◆ DATA SUPPLIED:
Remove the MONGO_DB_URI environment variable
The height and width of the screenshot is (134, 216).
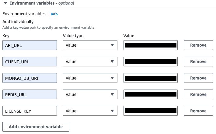point(198,78)
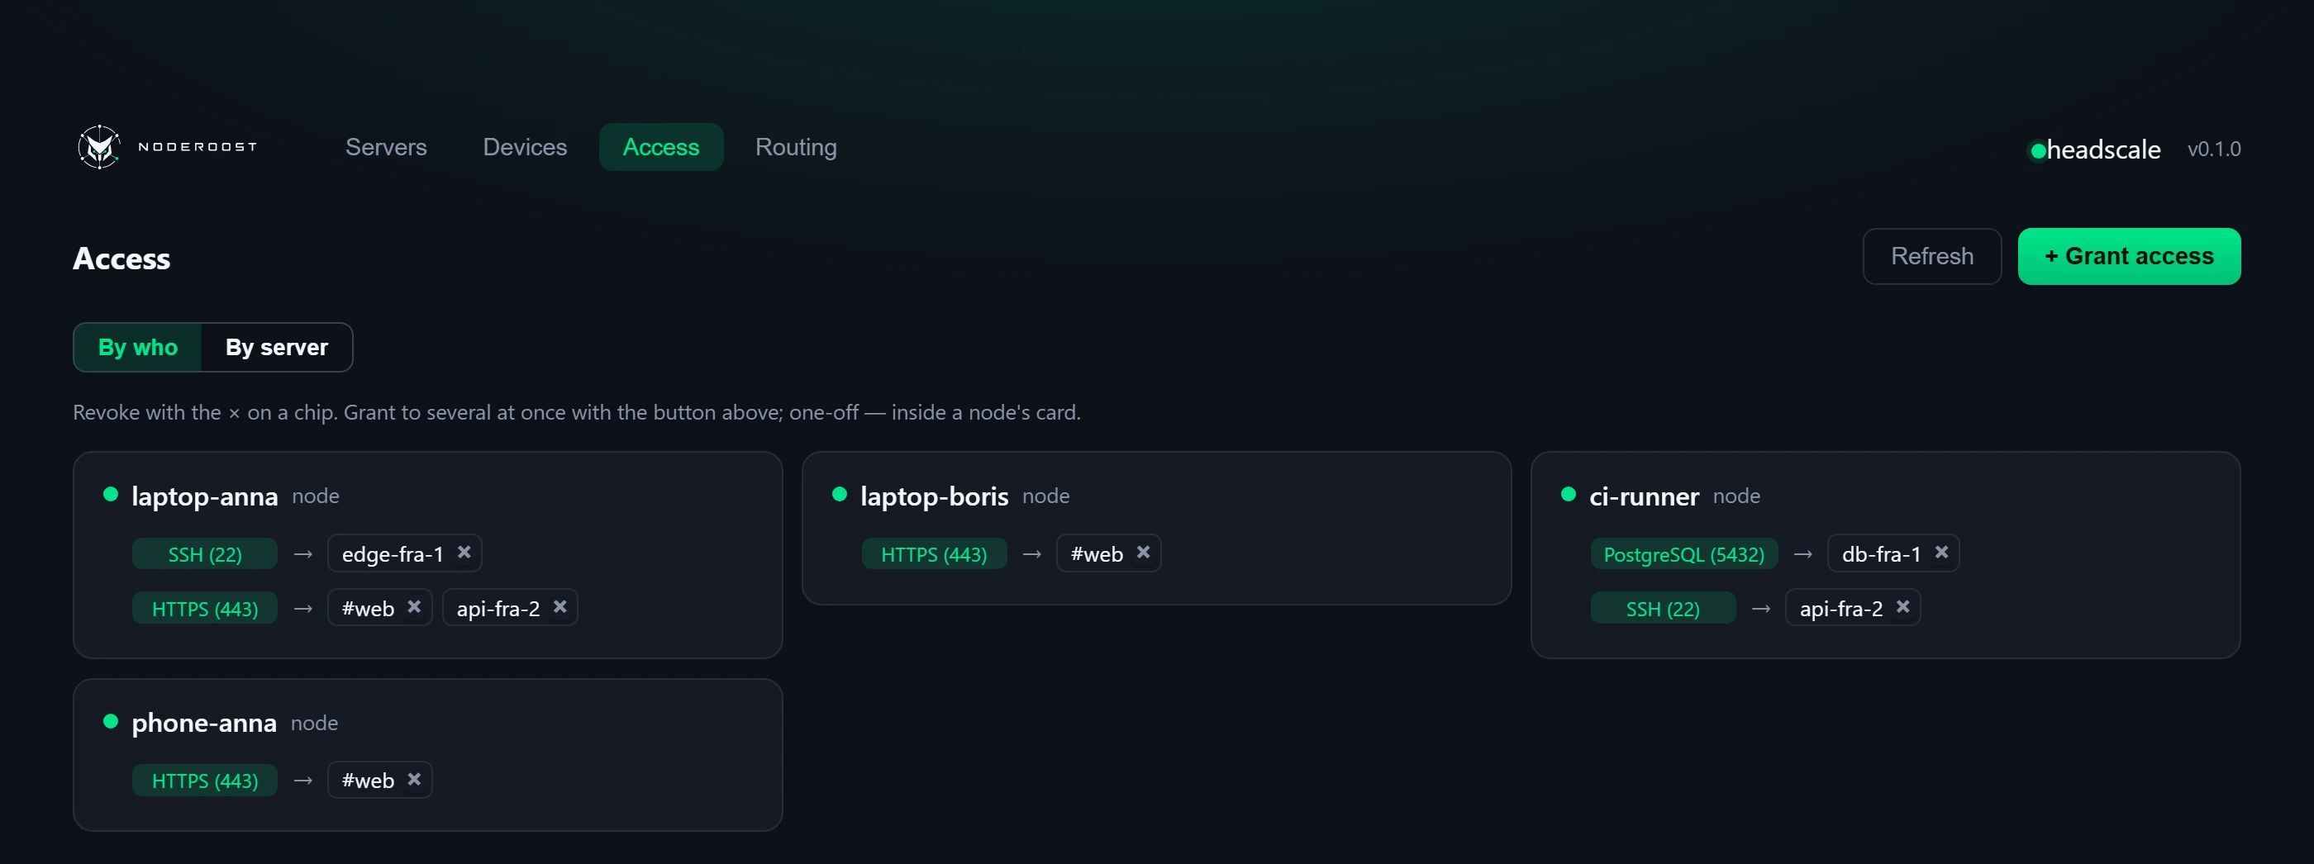Click the Refresh button
Screen dimensions: 2314x864
(1931, 256)
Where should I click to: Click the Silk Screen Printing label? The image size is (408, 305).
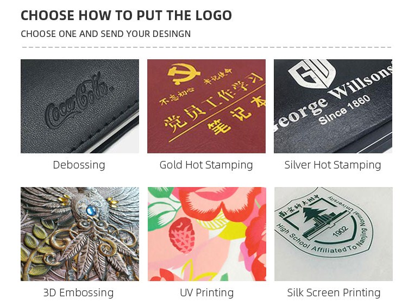[334, 292]
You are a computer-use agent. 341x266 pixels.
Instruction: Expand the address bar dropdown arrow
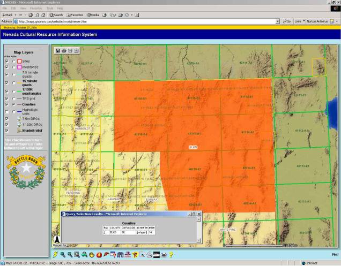tap(278, 21)
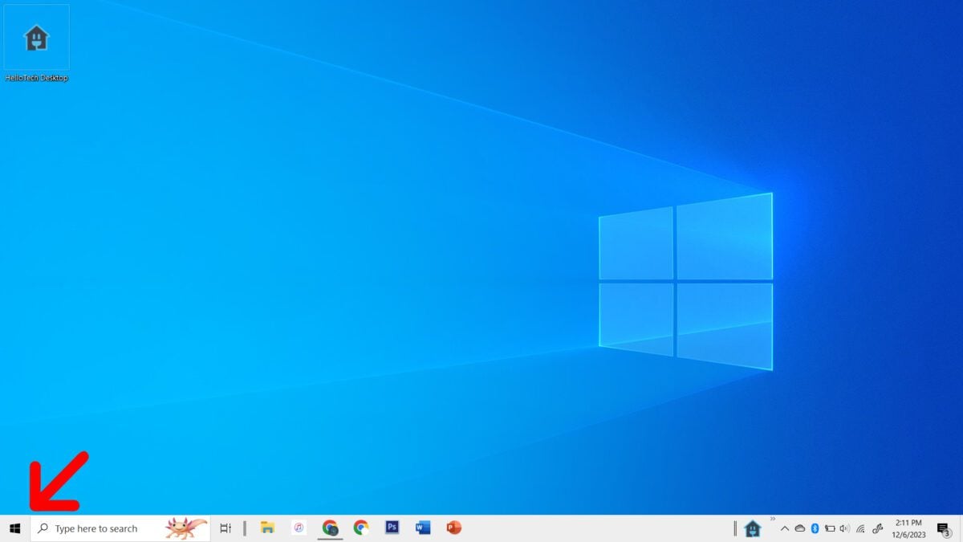Open the Action Center notifications
963x542 pixels.
pyautogui.click(x=943, y=528)
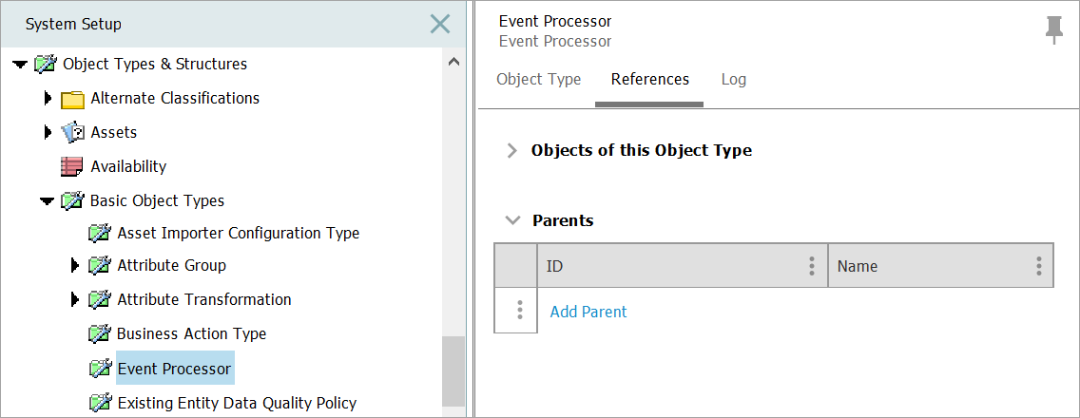Click the Assets node icon
This screenshot has width=1080, height=418.
[x=72, y=132]
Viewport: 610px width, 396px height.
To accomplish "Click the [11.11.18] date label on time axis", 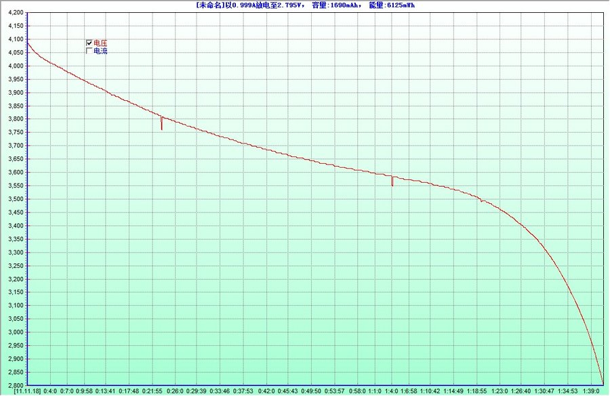I will click(x=27, y=391).

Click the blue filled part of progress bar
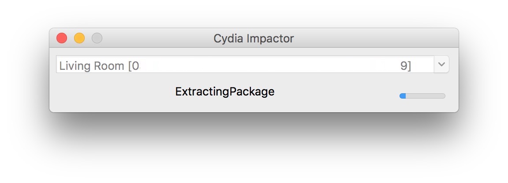tap(403, 96)
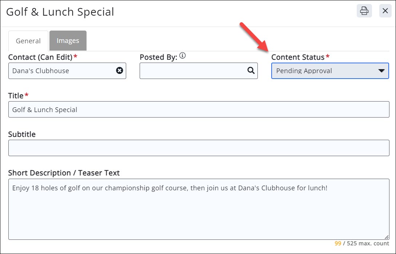
Task: Focus the Posted By search field
Action: (193, 71)
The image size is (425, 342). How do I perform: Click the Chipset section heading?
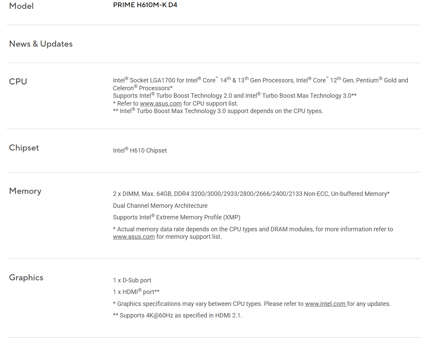tap(24, 147)
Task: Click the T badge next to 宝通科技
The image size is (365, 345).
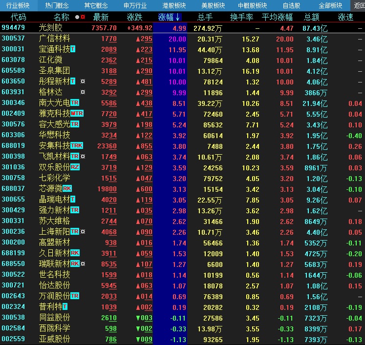Action: pyautogui.click(x=73, y=49)
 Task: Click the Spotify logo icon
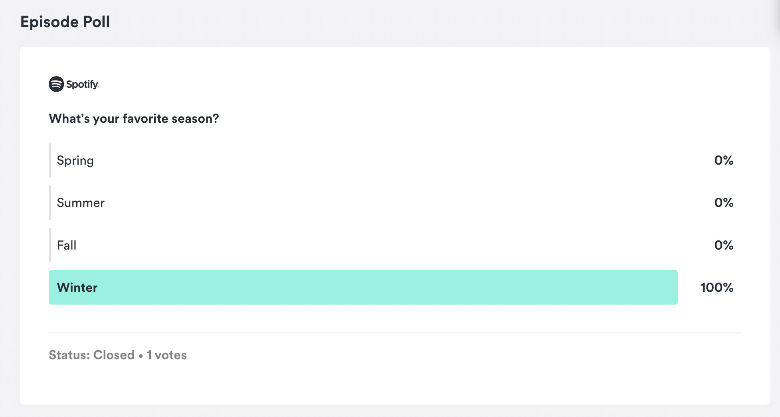(x=56, y=84)
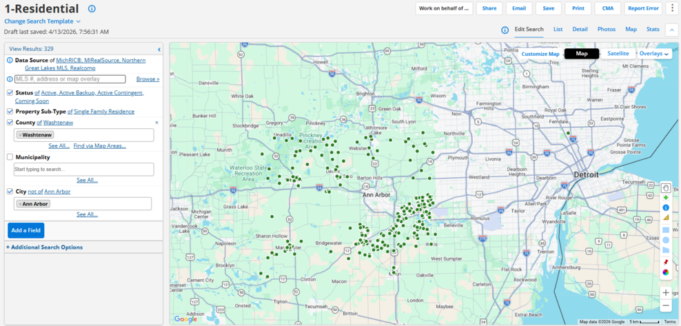Click the Add a Field button

click(26, 231)
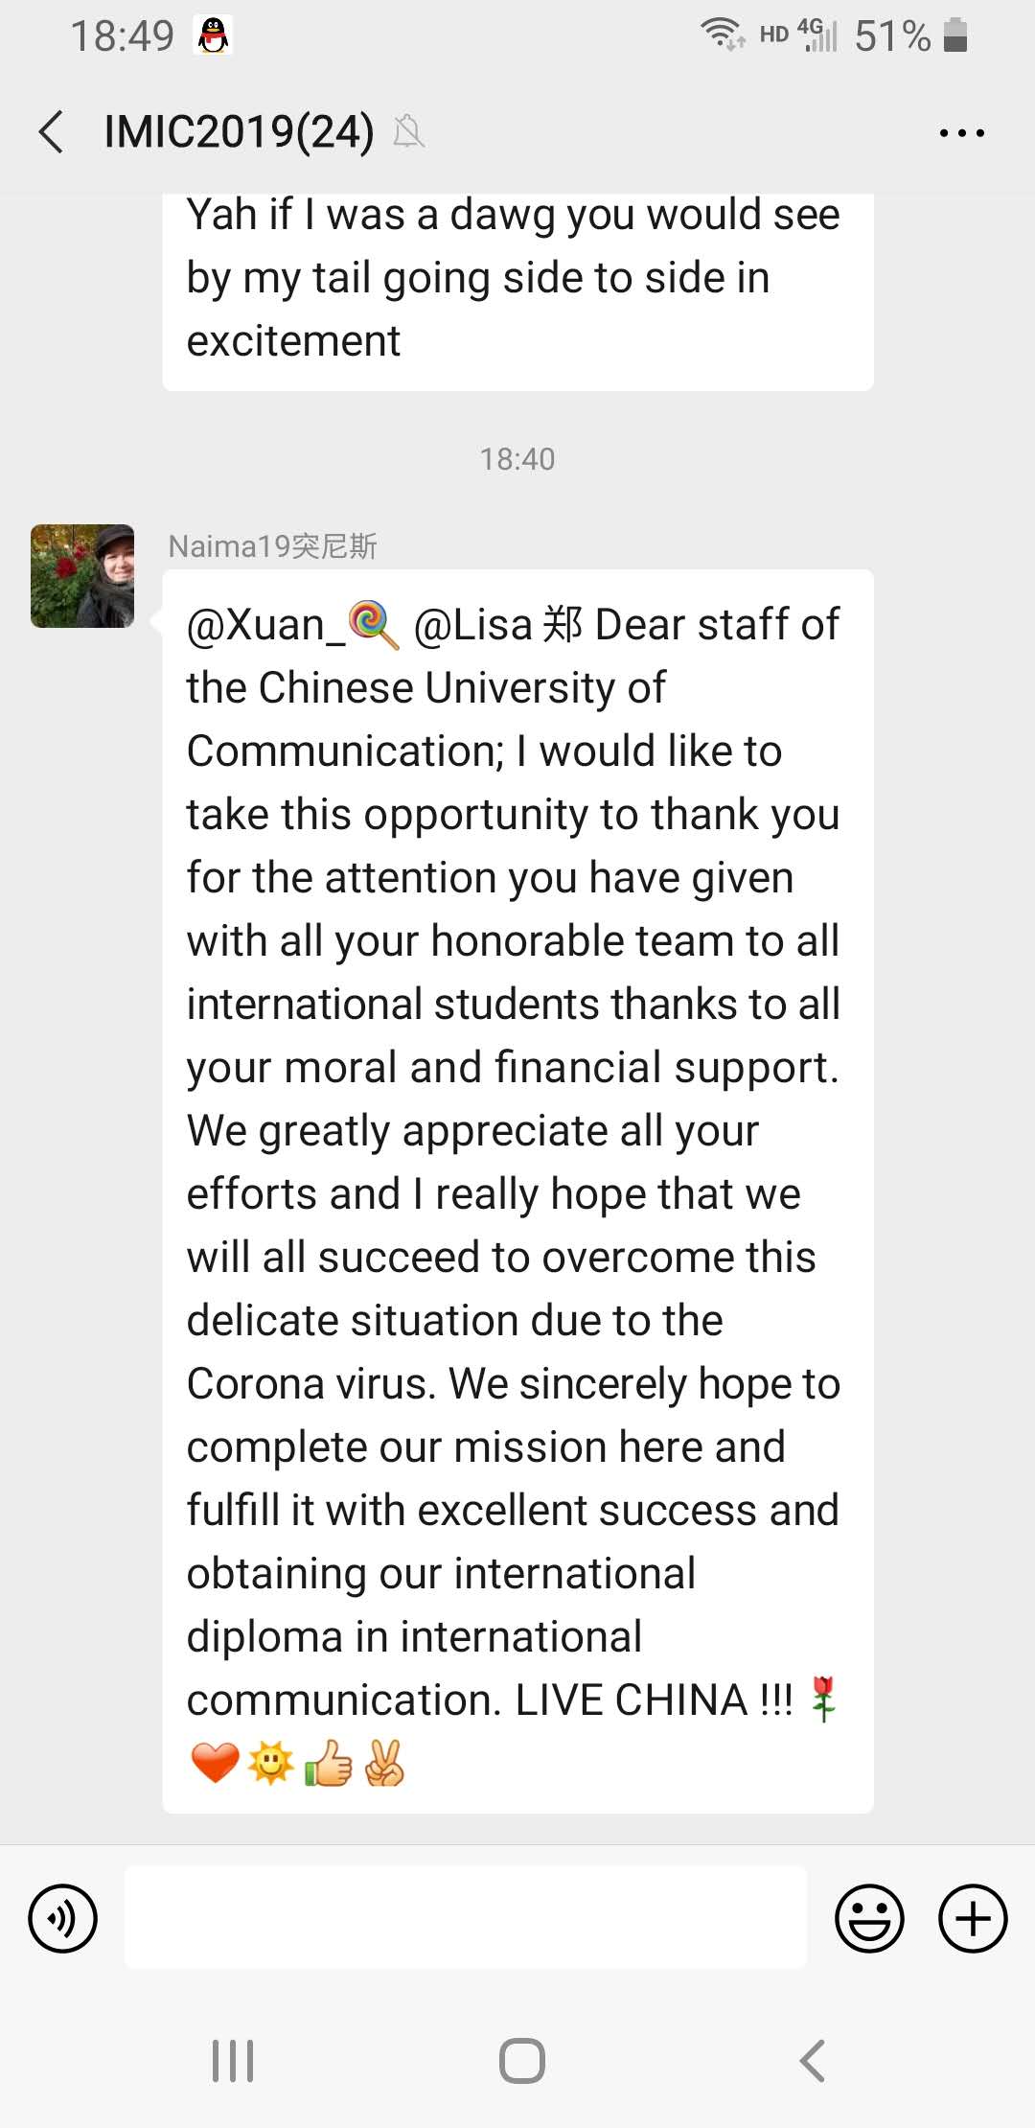
Task: Tap the 18:40 timestamp label
Action: pos(518,459)
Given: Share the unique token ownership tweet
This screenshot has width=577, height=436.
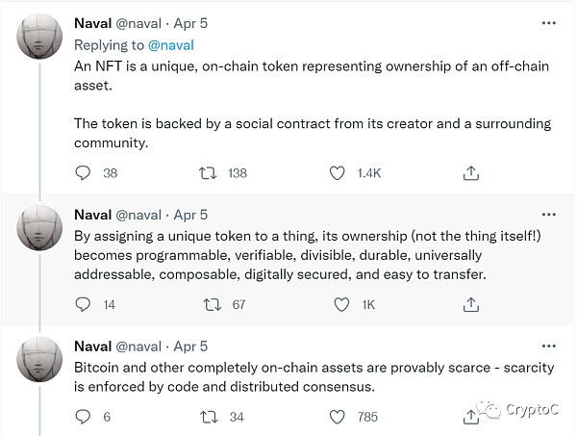Looking at the screenshot, I should coord(471,304).
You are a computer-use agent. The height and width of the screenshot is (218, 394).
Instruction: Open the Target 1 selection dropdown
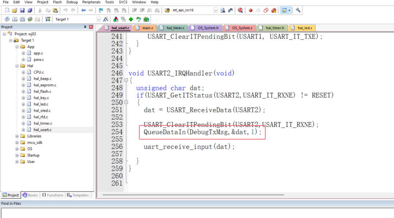tap(99, 19)
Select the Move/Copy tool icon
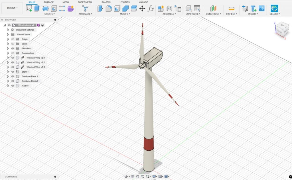 pyautogui.click(x=142, y=9)
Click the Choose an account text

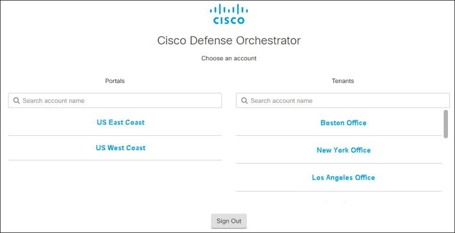point(229,59)
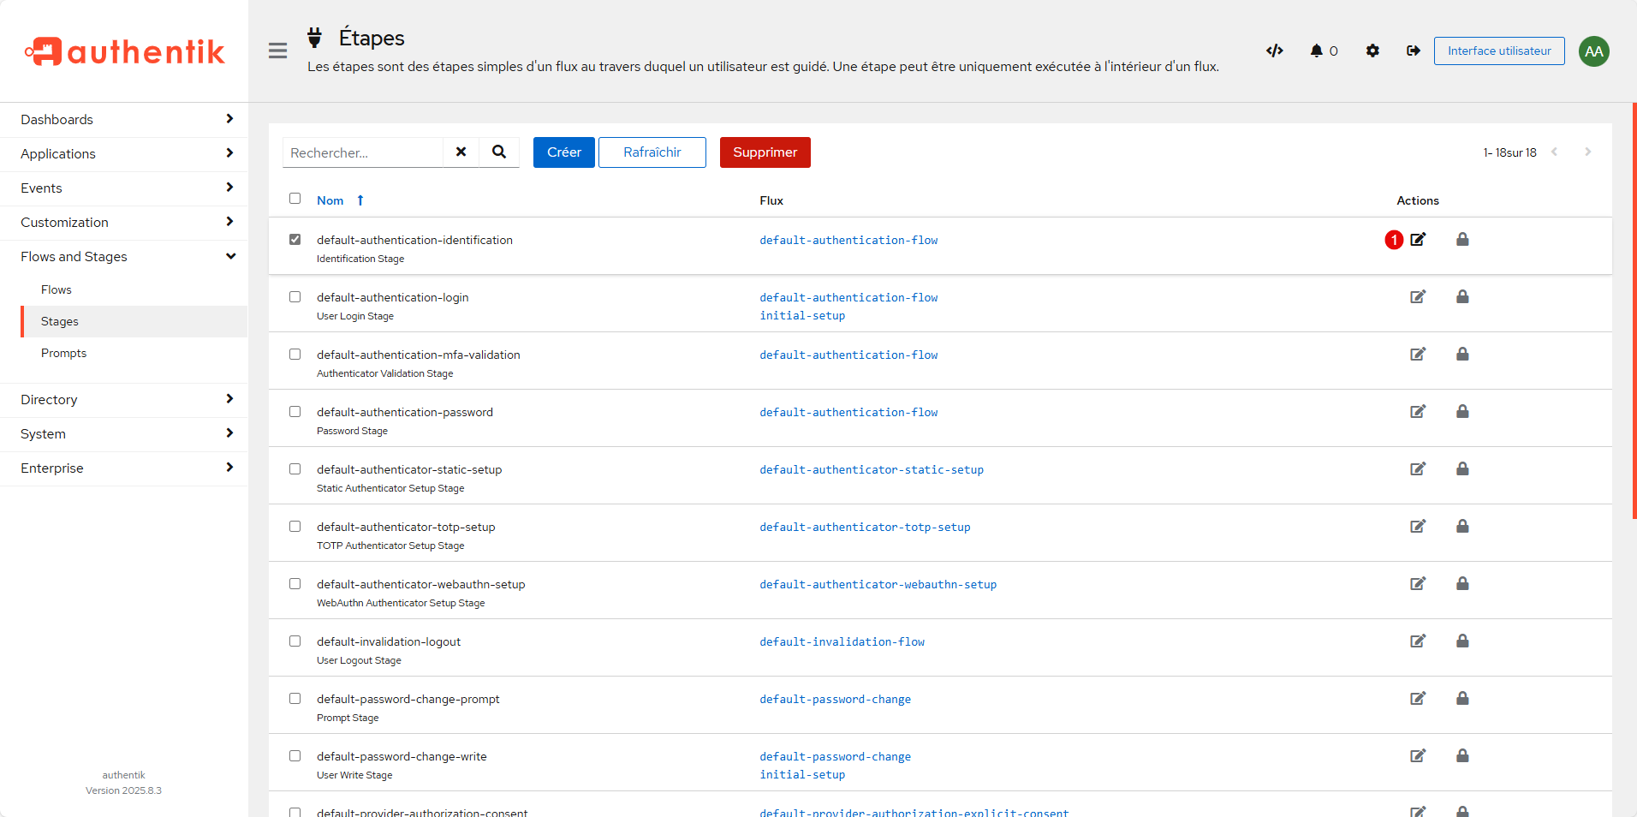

◆ ACTIVITY:
Only the lines from the one holding "Given: Share the unique token ownership tweet" to the last line of the entries above should be printed, exactly as they appear and with no pictures.

◆ RESPONSE BELOW:
Given: Share the unique token ownership tweet
This screenshot has width=577, height=436.
Looking at the screenshot, I should coord(471,304).
You are a computer-use agent. The height and width of the screenshot is (218, 394).
Instruction: Open the Target 1 selection dropdown
tap(99, 19)
Select the Move/Copy tool icon
 pyautogui.click(x=142, y=9)
Click the Choose an account text

point(229,59)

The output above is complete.